养老福利化应高于养老产业化
穆光宗在5月31日《新民晚报》上说,中国需要警惕老龄产业的无序发展甚至畸形扩张,养老的市场化固然是养老的重要途径,但也容易使得一些低收入的老年人被边缘化。中国社会需要明确一个大原则:养老福利化高于养老产业化,需要高度关注老年人共享社会福利机制的有效性和水平的公平性,避免“大河有水小河不满”这种“福利缺水”现象的发生。无疑,不断提高老年人口社会福利的共享水平,理所当然地应当成为社会发展的长远目标。
美国公共卫生改革的遗产
李晶在2015年第3期《安徽史学》上说,19世纪后半期美国城市化迅猛发展,人口高度密集的城市环境导致公共卫生问题恶化,出现卫生危机,并促发了城市公共卫生改革。在此过程中,政府开始直接干预公共卫生,大众卫生意识得到强化,政府维护城市居民健康的职能不断强化和扩大,只有采取集体行动才能克服快速城市化中遭遇的各类健康问题成为共识。由于疾病传播的无界性,中上层人士不得不关注城市底层的卫生状况,城市环境卫生开始被视作无差别的整体。上述经验为美国卫生事业留下了宝贵遗产。
商鞅之“法”与法治的精神
吴保平、林存光在2015年第3期《武汉大学学报》上说,从法治的主体来看,法治的主体是社会不是个人,故而得到满足的是整个社会不是个人。因此,法治的价值也不应是个体价值的体现,而应是整个社会价值的体现。

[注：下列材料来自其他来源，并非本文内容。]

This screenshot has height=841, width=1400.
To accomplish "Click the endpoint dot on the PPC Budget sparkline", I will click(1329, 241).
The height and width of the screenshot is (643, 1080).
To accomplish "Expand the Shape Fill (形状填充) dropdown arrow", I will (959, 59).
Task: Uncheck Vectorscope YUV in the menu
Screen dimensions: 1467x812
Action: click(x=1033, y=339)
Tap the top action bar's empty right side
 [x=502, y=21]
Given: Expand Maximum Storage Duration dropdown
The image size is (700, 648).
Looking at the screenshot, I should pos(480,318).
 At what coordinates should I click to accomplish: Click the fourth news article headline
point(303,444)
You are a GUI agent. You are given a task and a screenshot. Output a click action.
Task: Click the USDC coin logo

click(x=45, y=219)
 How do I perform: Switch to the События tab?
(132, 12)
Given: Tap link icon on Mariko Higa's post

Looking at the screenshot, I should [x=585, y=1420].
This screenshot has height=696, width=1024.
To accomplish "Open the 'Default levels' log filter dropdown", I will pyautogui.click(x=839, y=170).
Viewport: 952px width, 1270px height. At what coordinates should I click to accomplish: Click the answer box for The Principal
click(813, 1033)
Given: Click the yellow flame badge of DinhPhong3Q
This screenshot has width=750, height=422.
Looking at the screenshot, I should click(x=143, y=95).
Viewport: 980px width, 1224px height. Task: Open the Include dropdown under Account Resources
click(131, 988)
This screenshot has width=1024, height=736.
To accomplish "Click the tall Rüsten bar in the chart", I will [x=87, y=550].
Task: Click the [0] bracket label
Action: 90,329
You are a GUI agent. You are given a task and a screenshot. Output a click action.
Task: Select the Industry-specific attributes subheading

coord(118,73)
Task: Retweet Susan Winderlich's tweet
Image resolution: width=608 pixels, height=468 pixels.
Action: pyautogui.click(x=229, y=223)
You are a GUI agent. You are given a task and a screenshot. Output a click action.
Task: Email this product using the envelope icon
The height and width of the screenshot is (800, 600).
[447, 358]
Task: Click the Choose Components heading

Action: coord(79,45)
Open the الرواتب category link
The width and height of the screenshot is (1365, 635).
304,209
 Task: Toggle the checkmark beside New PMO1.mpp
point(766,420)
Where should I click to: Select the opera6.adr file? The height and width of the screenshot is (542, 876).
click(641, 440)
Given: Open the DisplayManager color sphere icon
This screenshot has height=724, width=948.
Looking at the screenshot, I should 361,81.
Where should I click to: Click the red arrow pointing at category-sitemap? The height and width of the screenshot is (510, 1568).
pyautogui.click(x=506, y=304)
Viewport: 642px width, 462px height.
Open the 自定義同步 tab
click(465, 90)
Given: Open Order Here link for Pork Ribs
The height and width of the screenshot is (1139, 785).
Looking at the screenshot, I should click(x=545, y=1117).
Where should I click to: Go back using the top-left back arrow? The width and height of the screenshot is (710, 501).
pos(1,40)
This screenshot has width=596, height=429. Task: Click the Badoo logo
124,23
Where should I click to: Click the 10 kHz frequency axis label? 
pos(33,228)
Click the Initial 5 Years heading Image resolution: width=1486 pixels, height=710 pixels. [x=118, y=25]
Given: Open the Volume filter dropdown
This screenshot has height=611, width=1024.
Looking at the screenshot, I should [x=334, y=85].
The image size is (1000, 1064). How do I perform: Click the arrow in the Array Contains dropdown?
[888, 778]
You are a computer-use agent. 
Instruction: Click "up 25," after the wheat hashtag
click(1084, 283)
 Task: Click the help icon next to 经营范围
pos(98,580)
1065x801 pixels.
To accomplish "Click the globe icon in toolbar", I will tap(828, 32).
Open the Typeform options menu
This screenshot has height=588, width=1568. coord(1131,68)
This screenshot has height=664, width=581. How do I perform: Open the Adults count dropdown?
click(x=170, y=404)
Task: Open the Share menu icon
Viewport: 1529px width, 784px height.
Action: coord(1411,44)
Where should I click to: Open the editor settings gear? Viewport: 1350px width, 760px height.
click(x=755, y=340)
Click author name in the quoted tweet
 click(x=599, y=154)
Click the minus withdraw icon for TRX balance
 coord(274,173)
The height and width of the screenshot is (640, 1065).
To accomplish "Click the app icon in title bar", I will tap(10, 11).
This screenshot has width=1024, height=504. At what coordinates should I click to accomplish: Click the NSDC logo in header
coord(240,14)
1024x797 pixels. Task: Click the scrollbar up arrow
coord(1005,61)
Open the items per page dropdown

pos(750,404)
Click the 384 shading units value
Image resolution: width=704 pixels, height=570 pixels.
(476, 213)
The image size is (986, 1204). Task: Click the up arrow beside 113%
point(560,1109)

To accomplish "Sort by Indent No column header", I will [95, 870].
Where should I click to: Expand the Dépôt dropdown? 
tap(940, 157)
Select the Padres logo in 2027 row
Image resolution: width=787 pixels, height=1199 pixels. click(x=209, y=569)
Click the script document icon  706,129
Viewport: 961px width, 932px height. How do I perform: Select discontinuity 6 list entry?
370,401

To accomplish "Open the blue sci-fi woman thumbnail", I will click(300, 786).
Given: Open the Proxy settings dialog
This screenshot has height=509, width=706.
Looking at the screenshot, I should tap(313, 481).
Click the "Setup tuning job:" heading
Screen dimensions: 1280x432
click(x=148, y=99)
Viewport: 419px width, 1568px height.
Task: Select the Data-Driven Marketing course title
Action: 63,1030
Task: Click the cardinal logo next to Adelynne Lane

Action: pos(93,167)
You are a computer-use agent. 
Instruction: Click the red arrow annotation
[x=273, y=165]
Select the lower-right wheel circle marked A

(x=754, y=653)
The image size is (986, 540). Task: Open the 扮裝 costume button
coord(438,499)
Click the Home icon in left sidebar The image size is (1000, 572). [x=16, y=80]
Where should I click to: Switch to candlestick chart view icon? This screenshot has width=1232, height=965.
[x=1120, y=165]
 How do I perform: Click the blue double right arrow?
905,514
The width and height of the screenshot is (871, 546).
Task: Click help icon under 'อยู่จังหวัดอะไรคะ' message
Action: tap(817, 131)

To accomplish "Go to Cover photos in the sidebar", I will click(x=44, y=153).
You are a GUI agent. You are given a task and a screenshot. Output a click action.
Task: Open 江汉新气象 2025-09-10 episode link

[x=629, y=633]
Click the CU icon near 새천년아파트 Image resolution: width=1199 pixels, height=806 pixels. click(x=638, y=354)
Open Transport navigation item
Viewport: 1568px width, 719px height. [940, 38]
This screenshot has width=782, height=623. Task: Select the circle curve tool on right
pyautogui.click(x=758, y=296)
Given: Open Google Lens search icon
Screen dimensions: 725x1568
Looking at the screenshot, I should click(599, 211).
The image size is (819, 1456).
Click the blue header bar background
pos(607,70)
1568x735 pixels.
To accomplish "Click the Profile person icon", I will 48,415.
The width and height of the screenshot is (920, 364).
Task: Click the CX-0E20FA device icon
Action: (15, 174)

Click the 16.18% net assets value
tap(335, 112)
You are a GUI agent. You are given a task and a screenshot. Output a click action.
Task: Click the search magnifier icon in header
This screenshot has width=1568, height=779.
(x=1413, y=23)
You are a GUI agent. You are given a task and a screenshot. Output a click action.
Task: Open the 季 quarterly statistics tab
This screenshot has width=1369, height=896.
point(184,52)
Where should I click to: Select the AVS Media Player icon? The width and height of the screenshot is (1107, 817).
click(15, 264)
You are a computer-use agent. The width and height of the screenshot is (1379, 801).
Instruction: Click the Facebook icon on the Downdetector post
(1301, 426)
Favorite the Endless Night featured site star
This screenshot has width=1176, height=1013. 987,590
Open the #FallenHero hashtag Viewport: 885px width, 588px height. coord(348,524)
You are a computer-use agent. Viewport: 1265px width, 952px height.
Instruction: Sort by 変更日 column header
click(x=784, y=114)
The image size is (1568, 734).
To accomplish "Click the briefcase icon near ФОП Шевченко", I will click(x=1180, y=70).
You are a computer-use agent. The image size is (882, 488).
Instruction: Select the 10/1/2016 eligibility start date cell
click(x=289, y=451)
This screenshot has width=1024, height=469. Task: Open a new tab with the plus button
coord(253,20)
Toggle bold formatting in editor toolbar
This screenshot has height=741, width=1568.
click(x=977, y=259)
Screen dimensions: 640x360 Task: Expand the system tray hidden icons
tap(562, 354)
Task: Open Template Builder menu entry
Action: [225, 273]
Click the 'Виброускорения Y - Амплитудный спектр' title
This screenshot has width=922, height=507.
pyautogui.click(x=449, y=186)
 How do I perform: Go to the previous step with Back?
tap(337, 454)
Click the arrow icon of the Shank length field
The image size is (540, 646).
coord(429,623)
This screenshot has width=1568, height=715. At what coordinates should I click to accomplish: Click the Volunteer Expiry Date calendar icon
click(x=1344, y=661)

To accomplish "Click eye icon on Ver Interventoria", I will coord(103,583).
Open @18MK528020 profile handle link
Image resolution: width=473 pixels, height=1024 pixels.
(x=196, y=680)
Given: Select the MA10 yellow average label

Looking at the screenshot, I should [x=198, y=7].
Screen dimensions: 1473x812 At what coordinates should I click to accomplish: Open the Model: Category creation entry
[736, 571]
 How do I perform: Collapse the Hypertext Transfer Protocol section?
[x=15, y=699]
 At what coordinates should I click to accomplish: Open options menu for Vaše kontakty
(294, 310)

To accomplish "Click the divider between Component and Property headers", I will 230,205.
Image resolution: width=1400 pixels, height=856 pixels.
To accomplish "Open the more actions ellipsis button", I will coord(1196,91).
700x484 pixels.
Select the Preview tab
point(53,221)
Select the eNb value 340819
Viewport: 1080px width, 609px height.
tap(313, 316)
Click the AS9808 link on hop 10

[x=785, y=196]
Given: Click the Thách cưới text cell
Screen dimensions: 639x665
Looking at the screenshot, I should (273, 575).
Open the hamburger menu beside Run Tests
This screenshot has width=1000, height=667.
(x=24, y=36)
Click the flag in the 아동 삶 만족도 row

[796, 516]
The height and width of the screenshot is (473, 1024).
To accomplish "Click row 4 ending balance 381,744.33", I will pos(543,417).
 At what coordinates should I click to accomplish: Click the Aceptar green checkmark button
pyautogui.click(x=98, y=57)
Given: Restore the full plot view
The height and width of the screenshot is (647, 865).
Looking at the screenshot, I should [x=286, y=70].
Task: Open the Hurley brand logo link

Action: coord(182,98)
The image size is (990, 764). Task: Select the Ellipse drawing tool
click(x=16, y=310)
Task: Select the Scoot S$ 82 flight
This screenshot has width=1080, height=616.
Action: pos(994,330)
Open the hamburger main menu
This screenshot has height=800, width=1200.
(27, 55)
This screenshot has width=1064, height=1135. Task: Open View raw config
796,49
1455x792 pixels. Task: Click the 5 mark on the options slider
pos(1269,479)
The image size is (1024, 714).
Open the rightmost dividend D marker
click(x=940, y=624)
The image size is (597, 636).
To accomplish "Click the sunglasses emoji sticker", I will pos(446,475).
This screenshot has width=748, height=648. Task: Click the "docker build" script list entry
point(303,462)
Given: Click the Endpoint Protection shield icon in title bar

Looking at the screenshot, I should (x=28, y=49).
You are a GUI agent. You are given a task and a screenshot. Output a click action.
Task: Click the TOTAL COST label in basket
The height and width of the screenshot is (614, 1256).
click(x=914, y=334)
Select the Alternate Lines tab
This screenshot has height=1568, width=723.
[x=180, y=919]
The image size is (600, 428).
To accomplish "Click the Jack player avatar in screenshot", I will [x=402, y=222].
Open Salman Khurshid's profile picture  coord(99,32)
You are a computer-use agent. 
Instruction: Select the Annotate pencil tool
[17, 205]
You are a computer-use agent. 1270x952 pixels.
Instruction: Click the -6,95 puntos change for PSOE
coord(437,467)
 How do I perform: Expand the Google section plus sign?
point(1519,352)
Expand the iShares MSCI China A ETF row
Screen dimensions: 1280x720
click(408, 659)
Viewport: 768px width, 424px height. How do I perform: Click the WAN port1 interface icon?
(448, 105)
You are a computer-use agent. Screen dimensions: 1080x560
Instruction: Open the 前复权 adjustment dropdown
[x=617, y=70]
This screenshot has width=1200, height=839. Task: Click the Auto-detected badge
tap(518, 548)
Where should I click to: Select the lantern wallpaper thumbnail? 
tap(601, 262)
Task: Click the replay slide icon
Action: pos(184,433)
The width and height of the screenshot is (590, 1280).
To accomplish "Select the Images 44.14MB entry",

先秦时期,作为君主专制的倡导者,商鞅把君主定位为全国唯一的、最高的立法者,以此来树立君主的绝对权威。这样君主专制制度下的“依法治国”,自然也就成了君主的“依法治国”。如果法治的主体——君主不变,那么商鞅之“法”终将是君主治理国家、统治人民的一种手段和工具。
若要使“依法治国”真正体现出法治的功能、价值及精神,则必须将法治的主体归于社会、归于人民。